My point is to start looking at the whole plant picture and management on a property especially the plants you want to promote….not just one dominant low preference plant deemed 'invasive'! What is the main goal of most prescribed fires in the flint hills?....to remove decadent biomass of uneaten and untrampled plants from the prior year to promote a landscape of mainly lush vegetation for high animal gains under set stock grazing…..that goal is too heavily weighted on economics and too little on plant community dynamics. So naturally that annual management repeated the same over time will promote unwanted plants over the long term (serecia, western ragweed, brush, ERC etc). Late weaning and yearling calves are the most selective eaters of all cattle age classes......they repeatedly eat the best and leave the rest given the opportunity....and that will give you a weed issue every year when they leave! The day before I moved the herd last weekend, 8 of the weaning aged calves walked an electric cattle guard to gain access to fresh green forage ahead of the main herd as the main herd was down to stockpiled dormant Bermuda with slight amounts of green....I did nothing....it is just natural selection behavior for them and boosts performance.....the penalty for doing that is no access to water forcing them to again cross the electric fence to visit momma...repeated long enough and they will wean themselves from their mother....that is off-track a bit but I just want to stress how selective growing cattle are by nature and the long term ramifications selective grazing.
Serecia dominance is a byproduct of non-use of existing plants, inadequate thatch cover of soil, and/or non-uniform impact of the landscape (ie season long set cattle stocking). It thrives due to over-rest and lack of disturbance on properties with no livestock and on areas of working lands too far from water for stock to graze/trample properly under set stocking. Their fire study does not report high density grazing effects…just fire, one tool of the whole. Bring in the cow herd during the growing season should you have an outbreak to weaken the plant! On the other hand you may need a summer fire to bring serecia numbers down to a manageable level on infested ground before grazing to promote greater plant diversity. More than one tool is needed...IMO!

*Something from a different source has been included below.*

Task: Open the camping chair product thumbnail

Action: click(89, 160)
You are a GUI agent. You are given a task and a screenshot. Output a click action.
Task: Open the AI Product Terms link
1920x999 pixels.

Notice in this K-state video that western ragweed is also present on the range land…yet there is no discussion of cattle avoidance of that plant? Like serecia, it is another symptomatic low preference indicator plant of a bigger problem (ie low stock density leading to too much animal selectivity). Broomshedge is another indicator of the same problem (selective grazing) as are many ‘pasture weeds’.
https://www.youtube.com/watch?v=l5d_jRHaSyE
In recent years K-state has been looking into increased density cattle grazing and dual specie grazing to suppress serecia. The results on seed production are very favorable! However, an 8 paddock rotation with a 50 day minimum warm season grass recovery for good stocker cattle performance requires a 7 day stay in each pasture. Forage quality will dive hard over the last of those 7 days, thus animal intake and performance will yo-yo. Further, there are long term ramifications on the plant community by grazing rangeland before it has fully recovered…..same way same time year after year…Mother Nature will figure that out! Triple the number of paddocks in that study and reduce grazing stay to 3 days…..the need for fire and perhaps sheep may become unnecessary…..because you have impacted all of the plants more equally and provided longer recovery (70d) for warm season grass recovery…..animal intake and performace will be good on a 3 day stay and higher on 1 day stay.
https://www.youtube.com/watch?v=7vk1vesUH0E
They are thinking outside the box which is a good thing! When invasive plants are suppressed by grazing in one growing season and enter the next growing season weakened while desirable plants (NWSG) have been allowed full recovery, what plant community will you be promoting? Has the need for fire and/or herbicide not been reduced or eliminated? Is that not economically advantageous?